This class represents a single type constraint. Moose's built-in type
constraints, as well as constraints you define, are all stored in a
L<Moose::Meta::TypeConstraint::Registry> object as objects of this
class.

=head1 INHERITANCE

C<Moose::Meta::TypeConstraint> is a subclass of L<Class::MOP::Object>.

=head1 METHODS

=over 4

=item B<< Moose::Meta::TypeConstraint->new(%options) >>

This creates a new type constraint based on the provided C<%options>:

=over 8

=item * name

The constraint name. If a name is not provided, it will be set to
"__ANON__".

=item * parent

A C<Moose::Meta::TypeConstraint> object which is the parent type for
the type being created. This is optional.

=item * constraint

This is the subroutine reference that implements the actual constraint
check. This defaults to a subroutine which always returns true.

=item * message

A subroutine reference which is used to generate an error message when
the constraint fails. This is optional.

=item * coercion

A L<Moose::Meta::TypeCoercion> object representing the coercions to
the type. This is optional.

=item * optimized

This is a variant of the C<constraint> parameter that is somehow
optimized. Typically, this means incorporating both the type's
constraint and all of its parents' constraints into a single
subroutine reference.

=back

=item B<< $constraint->equals($type_name_or_object) >>

Returns true if the supplied name or type object is the same as the
current type.

=item B<< $constraint->is_subtype_of($type_name_or_object) >>

Returns true if the supplied name or type object is a parent of the
current type.

=item B<< $constraint->is_a_type_of($type_name_or_object) >>

Returns true if the given type is the same as the current type, or is
a parent of the current type. This is a shortcut for checking
C<equals> and C<is_subtype_of>.

=item B<< $constraint->coerce($value) >>

This will attempt to coerce the value to the type. If the type does not
have any defined coercions this will throw an error.

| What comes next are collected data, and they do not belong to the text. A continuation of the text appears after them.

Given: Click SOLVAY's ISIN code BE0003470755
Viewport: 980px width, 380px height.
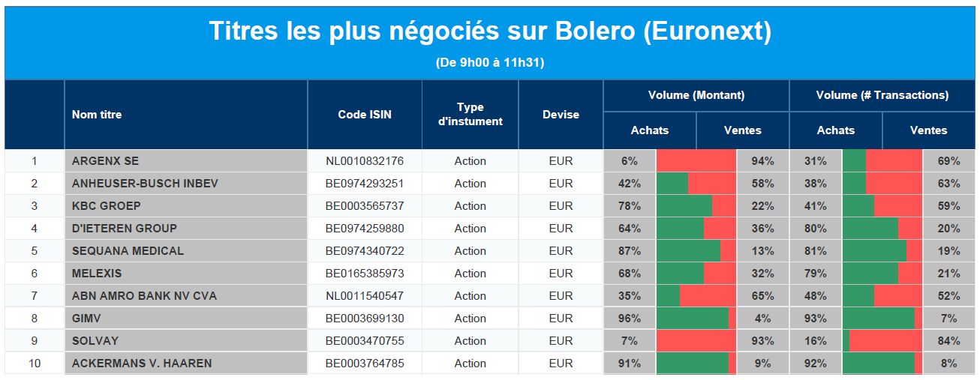Looking at the screenshot, I should pos(365,341).
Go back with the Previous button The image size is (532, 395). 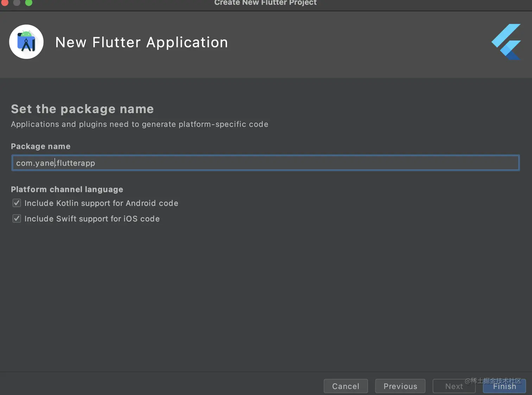click(400, 386)
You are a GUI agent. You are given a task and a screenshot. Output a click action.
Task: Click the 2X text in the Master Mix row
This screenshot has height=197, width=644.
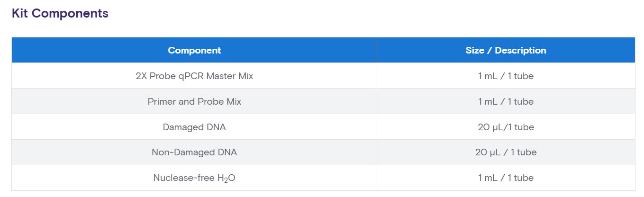141,76
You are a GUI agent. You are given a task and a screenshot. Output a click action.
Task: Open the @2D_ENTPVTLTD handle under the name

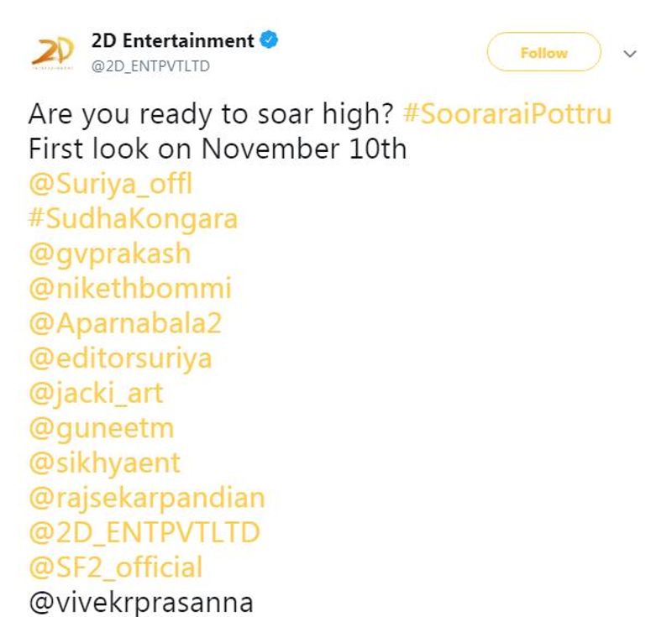(150, 66)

If no coercion can produce a value matching C<$constraint>, the original
value is returned.

=item B<< $constraint->assert_coerce($value) >>

This method behaves just like C<coerce>, but if the result is not valid
according to C<$constraint>, an error is thrown.

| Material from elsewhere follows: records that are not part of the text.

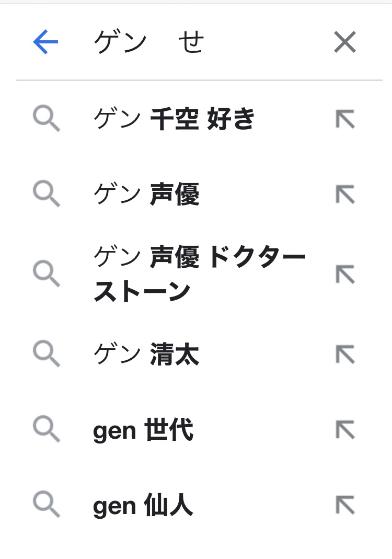
Task: Click magnifier icon beside ゲン 千空 好き
Action: [47, 120]
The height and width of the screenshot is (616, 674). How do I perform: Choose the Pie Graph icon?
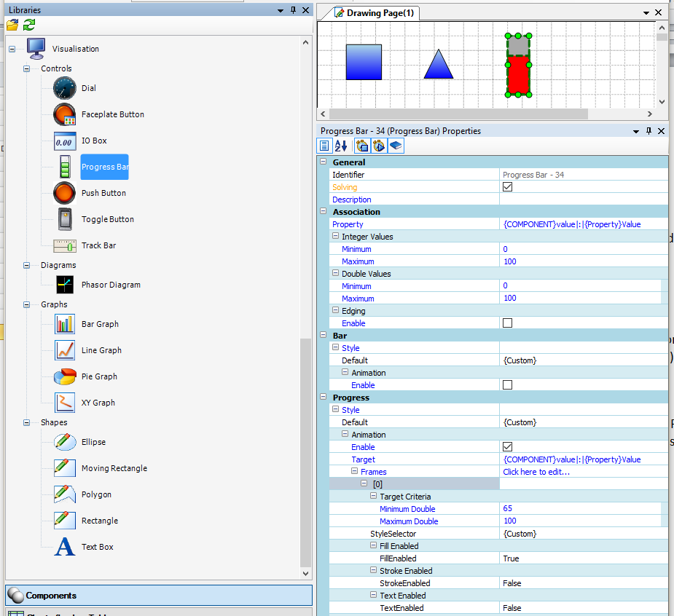[x=65, y=376]
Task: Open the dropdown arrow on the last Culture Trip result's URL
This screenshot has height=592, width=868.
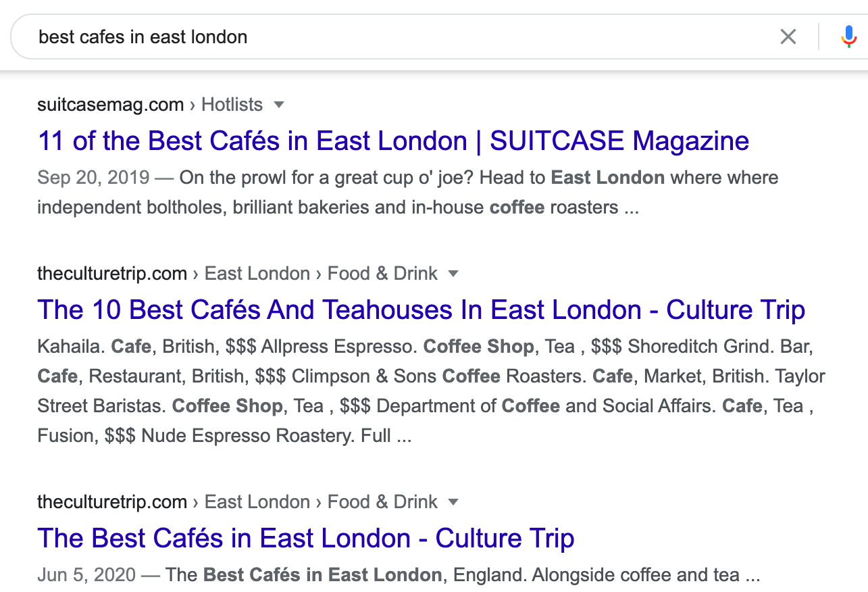Action: pyautogui.click(x=453, y=502)
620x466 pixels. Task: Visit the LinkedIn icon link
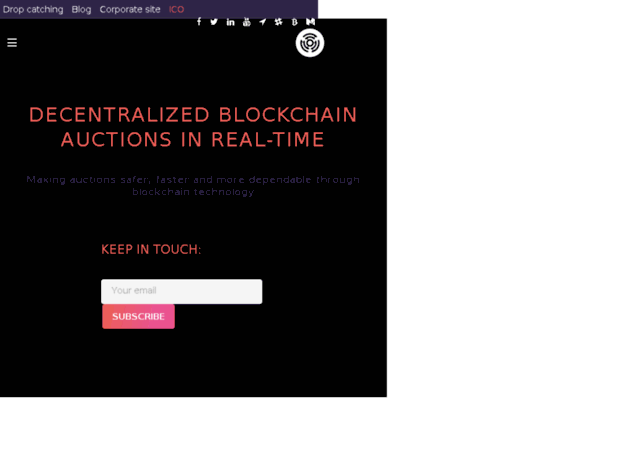click(230, 22)
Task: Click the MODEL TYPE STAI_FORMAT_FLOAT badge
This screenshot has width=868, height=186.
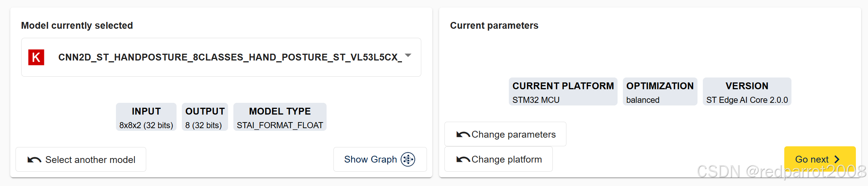Action: pyautogui.click(x=280, y=117)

=item B<< $constraint->check($value) >>

Returns true if the given value passes the constraint for the type.

=item B<< $constraint->validate($value) >>

This is similar to C<check>. However, if the type I<is valid> then the
method returns an explicit C<undef>. If the type is not valid, we call
C<< $self->get_message($value) >> internally to generate an error
message.

=item B<< $constraint->assert_valid($value) >>

Like C<check> and C<validate>, this method checks whether C<$value> is
valid under the constraint.  If it is, it will return true.  If it is not,
an exception will be thrown with the results of
C<< $self->get_message($value) >>.

=item B<< $constraint->name >>

Returns the type's name, as provided to the constructor.

=item B<< $constraint->parent >>

Returns the type's parent, as provided to the constructor, if any.

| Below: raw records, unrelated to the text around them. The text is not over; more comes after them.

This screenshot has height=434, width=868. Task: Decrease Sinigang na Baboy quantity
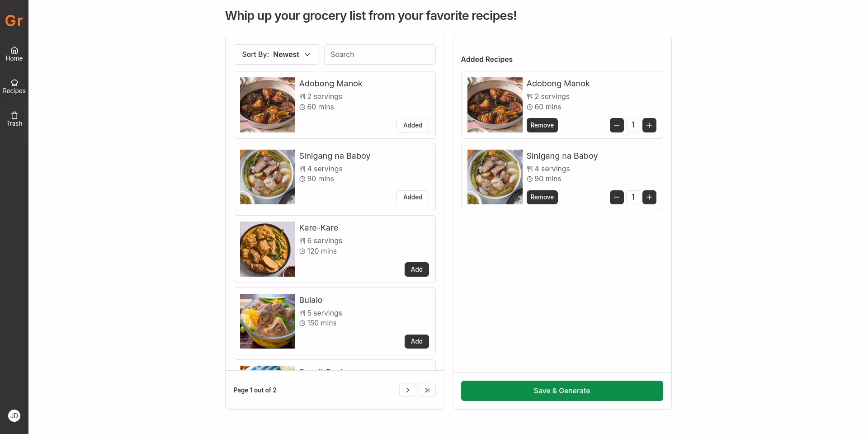(617, 197)
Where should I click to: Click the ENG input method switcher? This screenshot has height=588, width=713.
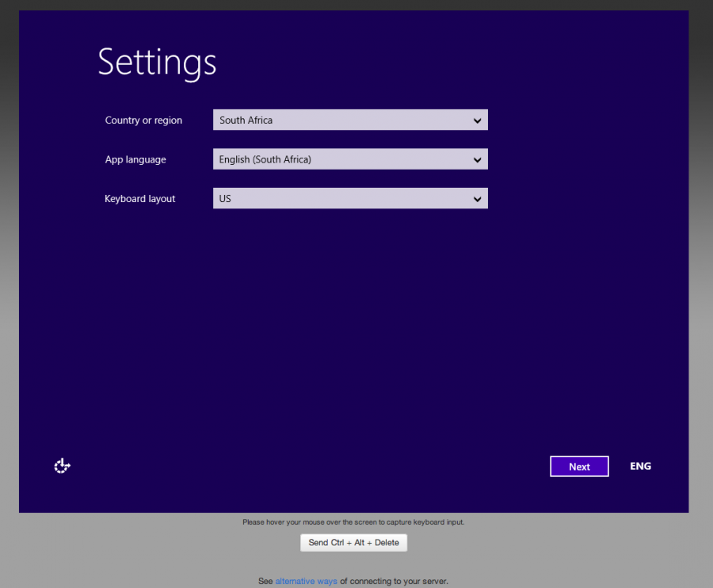[640, 466]
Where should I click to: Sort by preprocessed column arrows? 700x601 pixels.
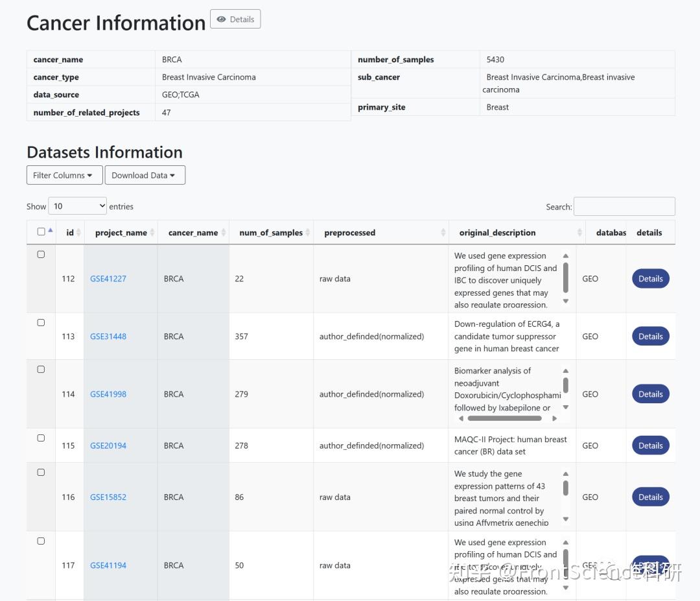[443, 233]
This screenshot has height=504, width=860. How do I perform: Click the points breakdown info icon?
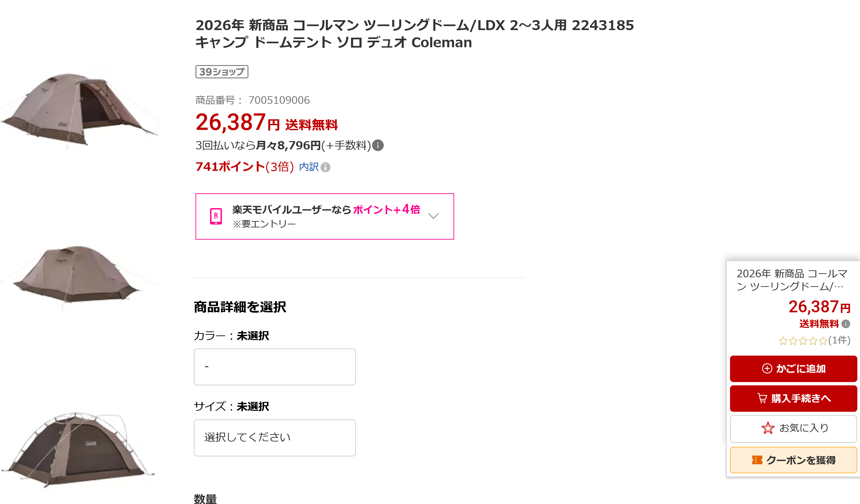tap(326, 167)
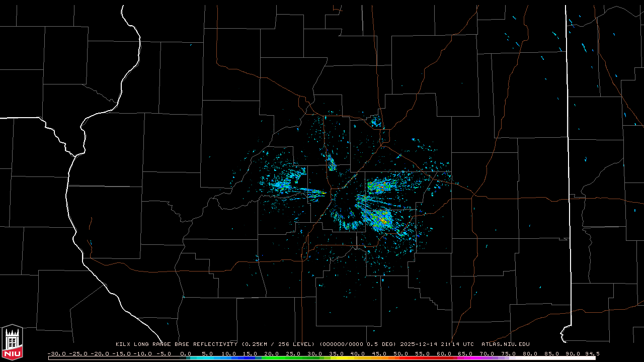Click the 5.0 label on color scale
Screen dimensions: 644x362
[x=207, y=353]
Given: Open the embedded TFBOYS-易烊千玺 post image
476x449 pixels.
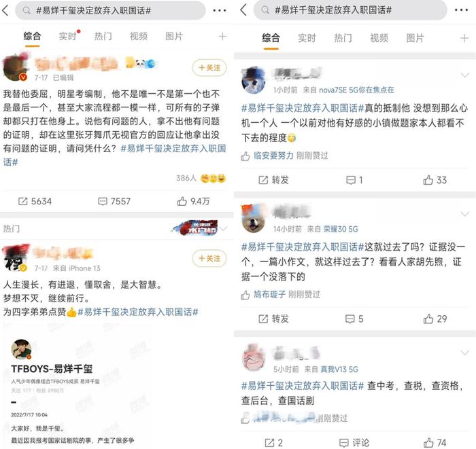Looking at the screenshot, I should coord(76,386).
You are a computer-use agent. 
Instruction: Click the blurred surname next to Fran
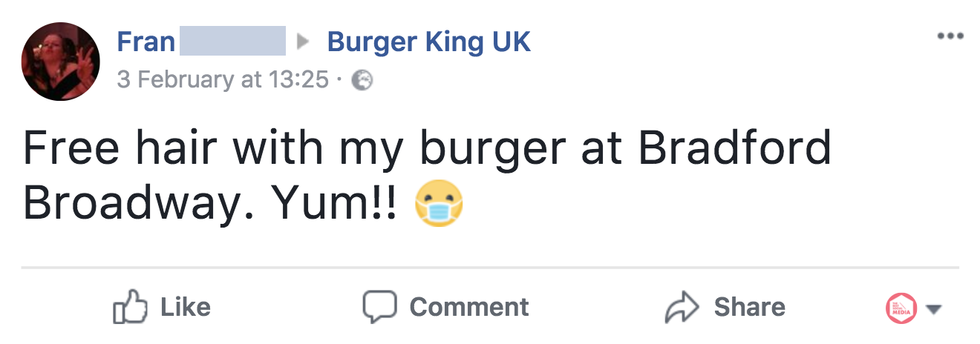pos(232,42)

=item B<< $constraint->has_parent >>

Returns true if the type has a parent type.

=item B<< $constraint->parents >>

A synonym for C<parent>. This is useful for polymorphism with types
that can have more than one parent.

=item B<< $constraint->constraint >>

Returns the type's constraint, as provided to the constructor.

=item B<< $constraint->get_message($value) >>

This generates a method for the given value. If the type does not have
an explicit message, we generate a default message.

=item B<< $constraint->has_message >>

Returns true if the type has a message.

=item B<< $constraint->message >>

Returns the type's message as a subroutine reference.

=item B<< $constraint->coercion >>

Returns the type's L<Moose::Meta::TypeCoercion> object, if one
exists.

=item B<< $constraint->has_coercion >>

Returns true if the type has a coercion.

=item B<< $constraint->hand_optimized_type_constraint >>

Returns the type's hand optimized constraint, as provided to the
constructor via the C<optimized> option.

=item B<< $constraint->has_hand_optimized_type_constraint >>

Returns true if the type has an optimized constraint.

=item B<< $constraint->create_child_type(%options) >>

This returns a new type constraint of the same class using the
provided C<%options>. The C<parent> option will be the current type.

This method exists so that subclasses of this class can override this
behavior and change how child types are created.

=back

=head1 BUGS

See L<Moose/BUGS> for details on reporting bugs.

=cut